**WHAT YOU HAVE TO DO**
Nothing but the lines below from the first through the one with "The image size is (490, 488)." should appear, printed exactly; please leave pictures out.

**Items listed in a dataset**
------------------------

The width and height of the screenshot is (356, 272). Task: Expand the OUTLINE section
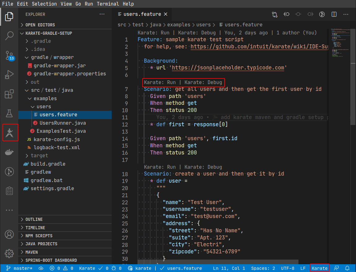point(34,219)
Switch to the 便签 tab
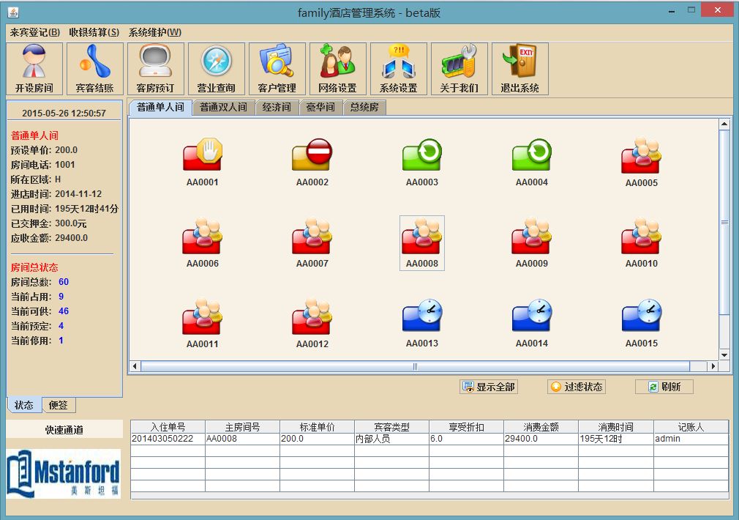The width and height of the screenshot is (739, 520). pos(58,405)
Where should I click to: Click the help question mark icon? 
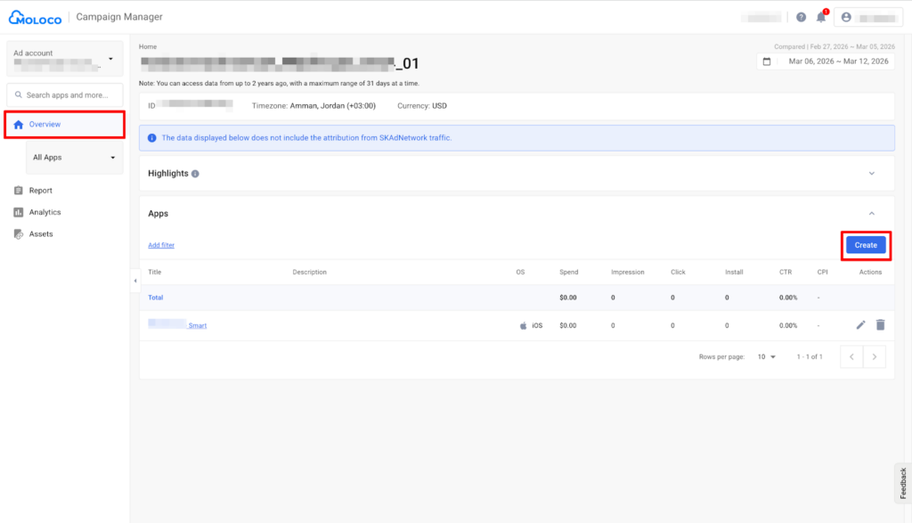point(801,17)
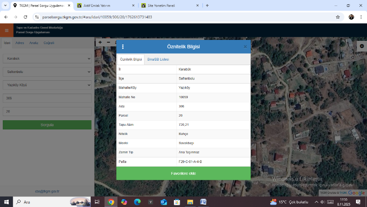The height and width of the screenshot is (207, 367).
Task: Close the Öznitelik Bilgisi dialog
Action: (245, 47)
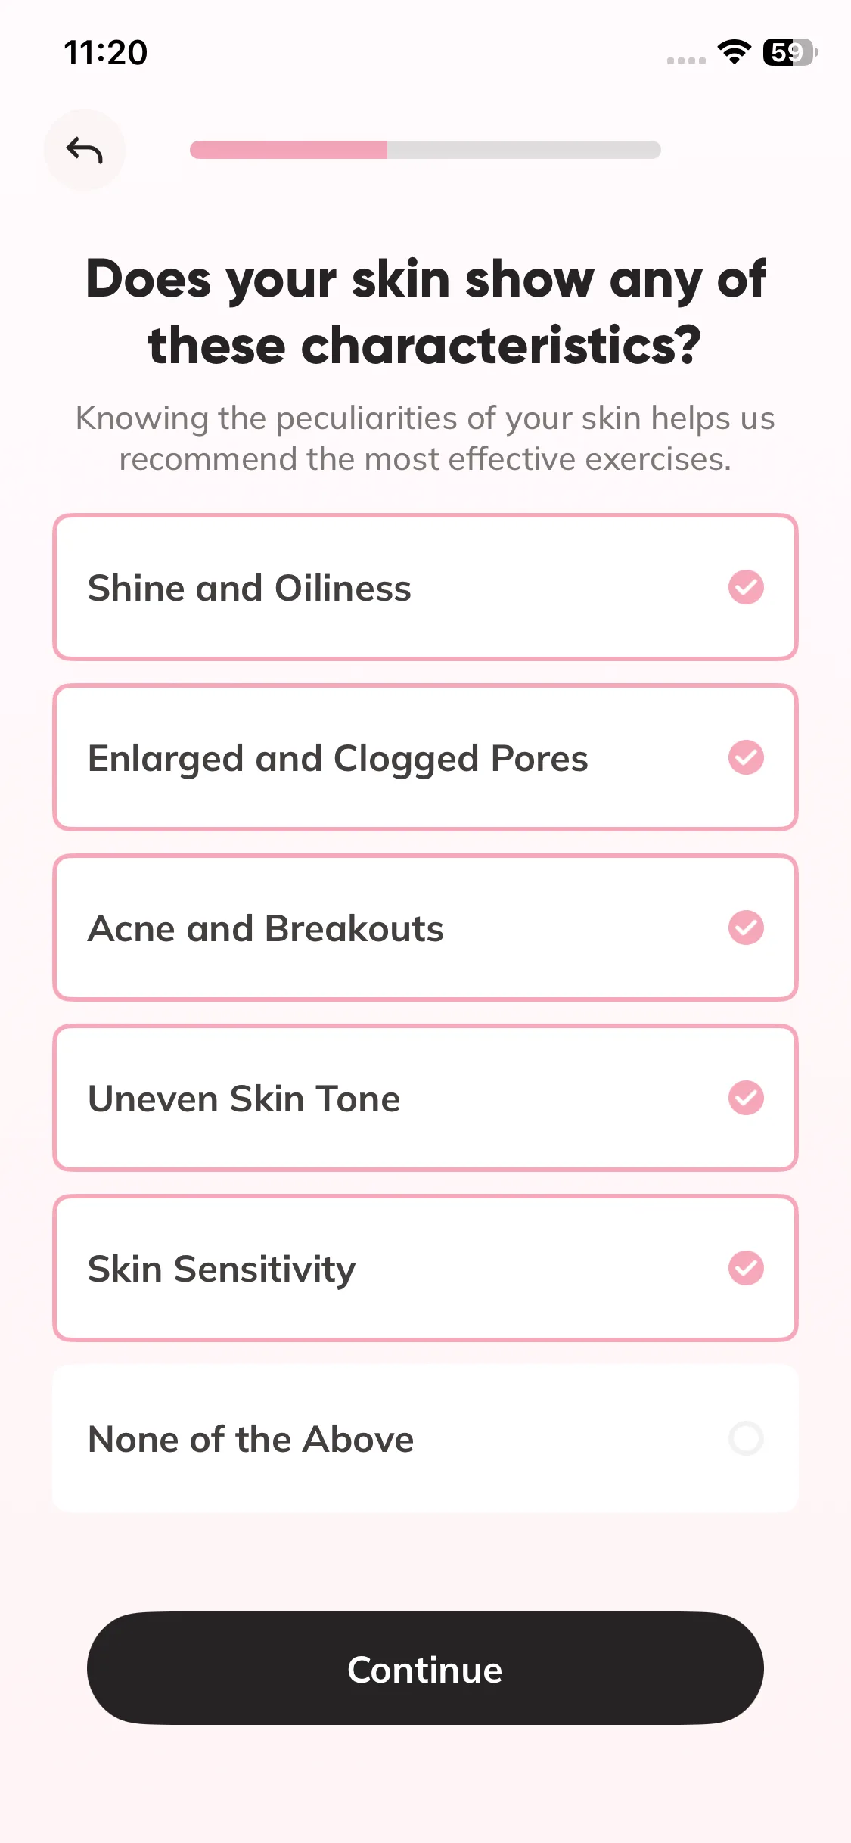Deselect the Uneven Skin Tone checkmark
The width and height of the screenshot is (851, 1843).
coord(746,1098)
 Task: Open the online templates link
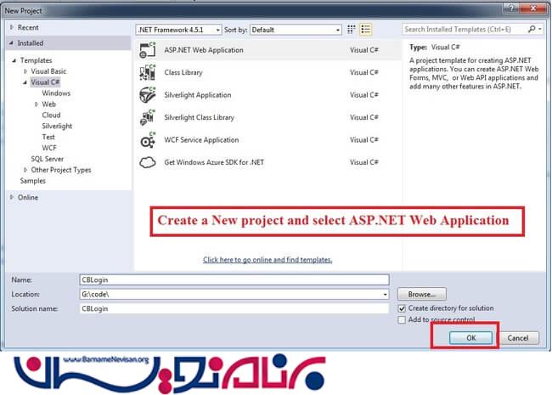coord(268,260)
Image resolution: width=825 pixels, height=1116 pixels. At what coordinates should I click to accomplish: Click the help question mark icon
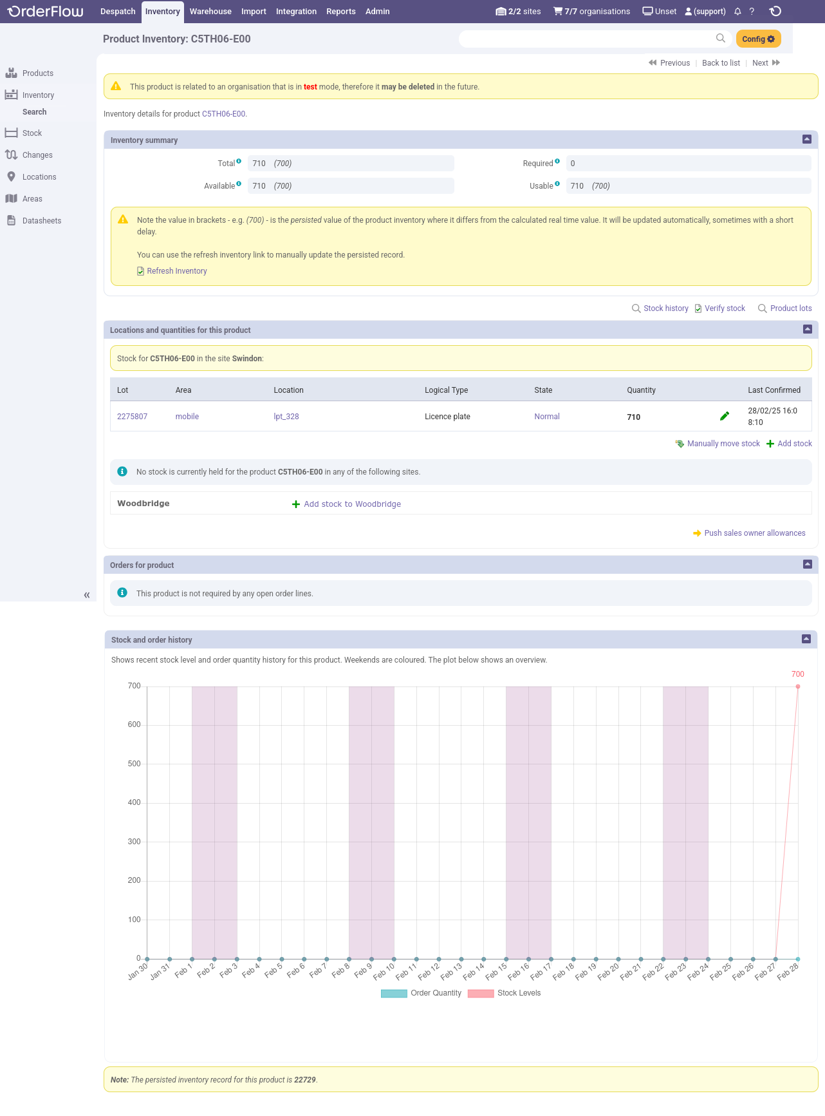coord(752,12)
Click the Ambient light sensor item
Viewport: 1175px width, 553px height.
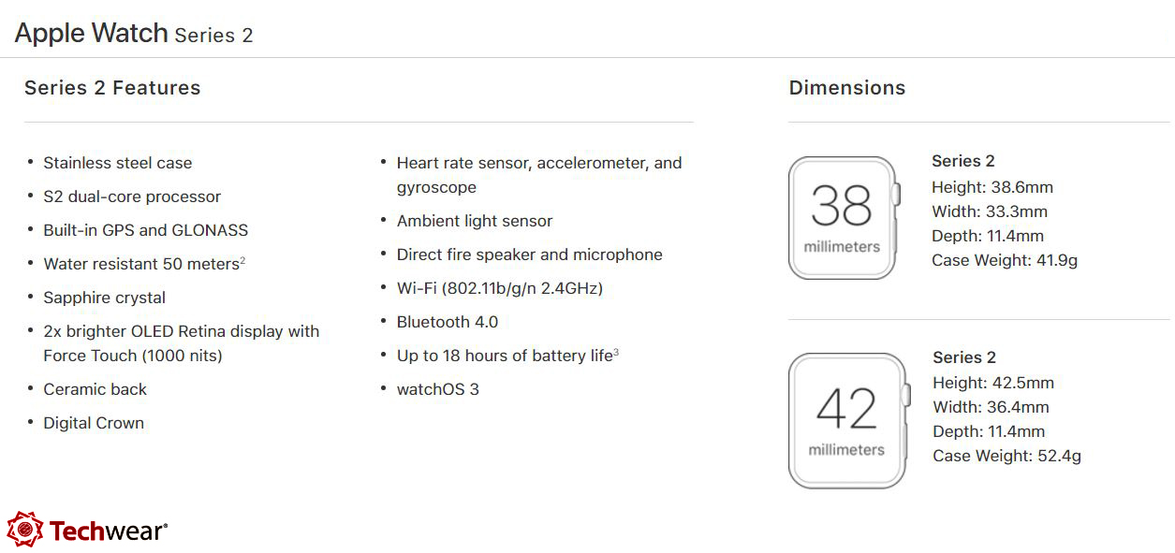click(x=474, y=221)
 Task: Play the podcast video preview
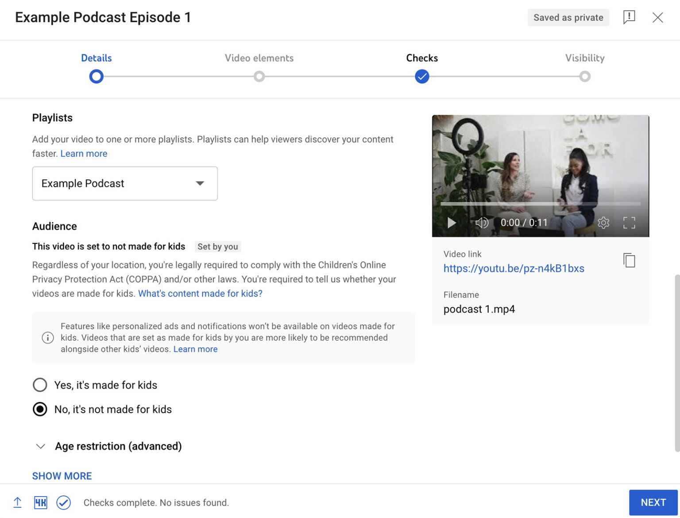click(451, 223)
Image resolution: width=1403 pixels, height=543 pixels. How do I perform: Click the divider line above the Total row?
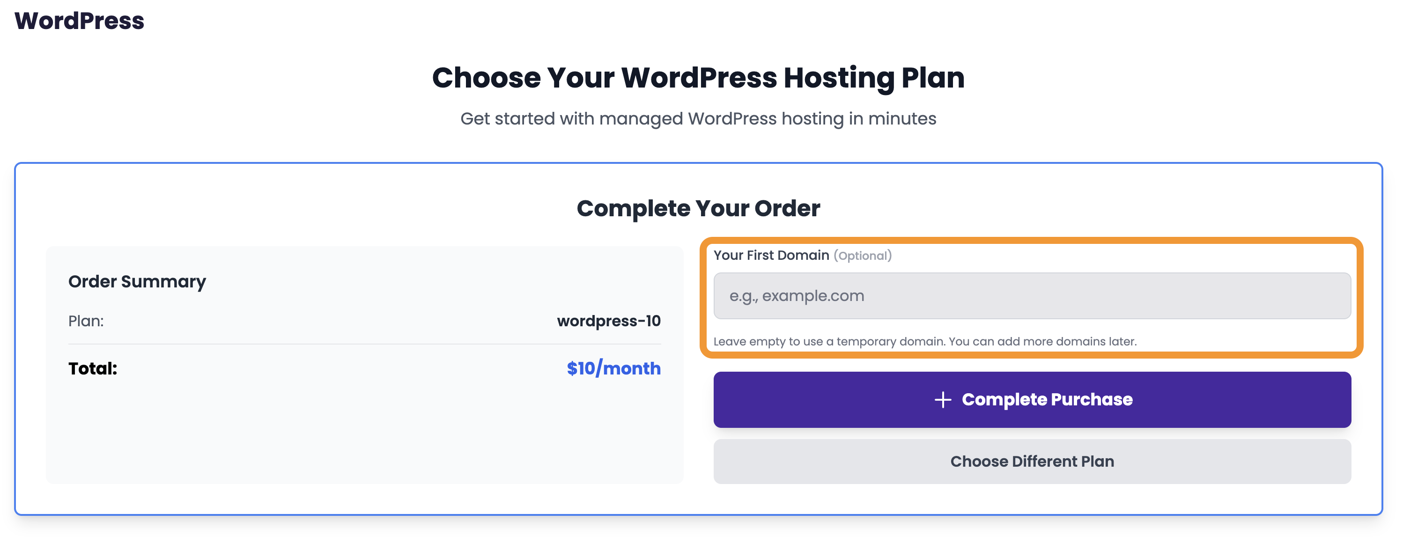click(364, 344)
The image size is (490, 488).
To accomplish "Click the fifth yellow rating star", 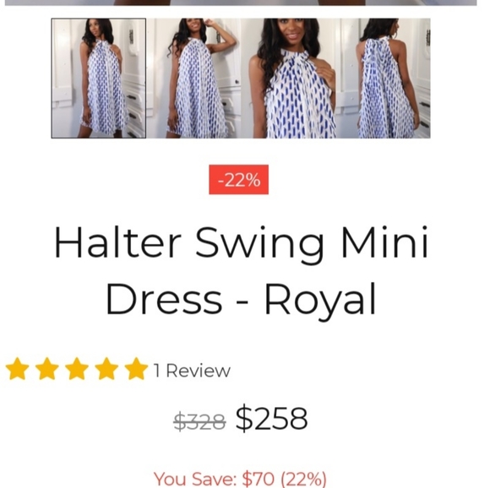I will click(136, 368).
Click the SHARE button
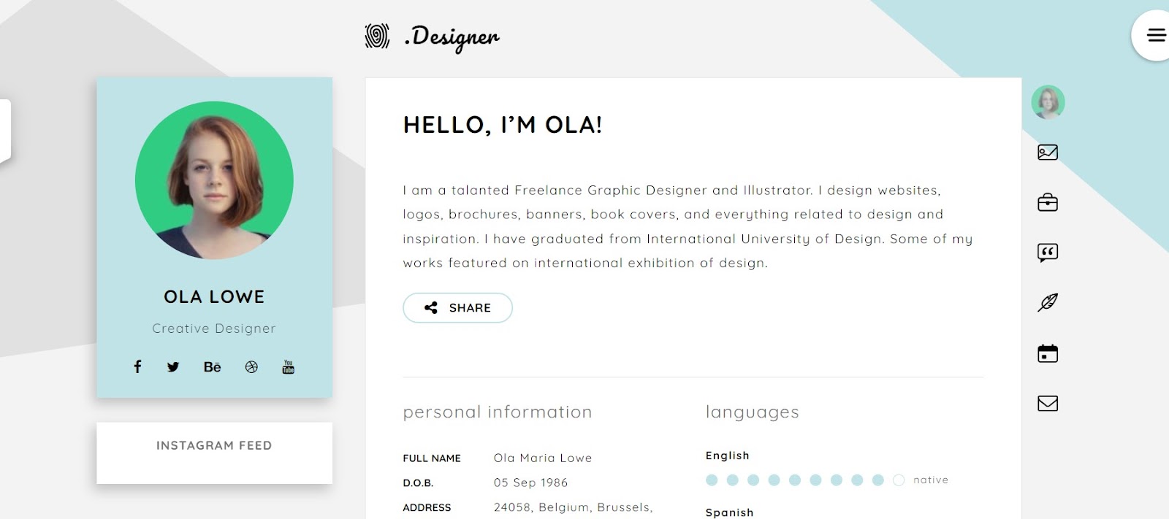The width and height of the screenshot is (1169, 519). tap(457, 307)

------------------------

**EXPECTED ANSWER**
The width and height of the screenshot is (356, 272). Task: Expand the OUTLINE section
point(34,219)
Switch to the 便签 tab
The width and height of the screenshot is (739, 520). pos(58,405)
Where should I click to: Click the help question mark icon? 
point(801,17)
The height and width of the screenshot is (207, 367).
Task: Close the Öznitelik Bilgisi dialog
Action: (245, 47)
Deselect the Uneven Skin Tone checkmark
The width and height of the screenshot is (851, 1843).
coord(746,1098)
 Task: Open the online templates link
coord(268,260)
Image resolution: width=825 pixels, height=1116 pixels. At what coordinates should I click to accomplish: Click the help question mark icon
coord(752,12)
Click the Ambient light sensor item
Viewport: 1175px width, 553px height.
click(x=474, y=221)
 Task: Play the podcast video preview
click(451, 223)
Image resolution: width=1403 pixels, height=543 pixels. How do I perform: Click the divider line above the Total row?
click(364, 344)
The image size is (490, 488).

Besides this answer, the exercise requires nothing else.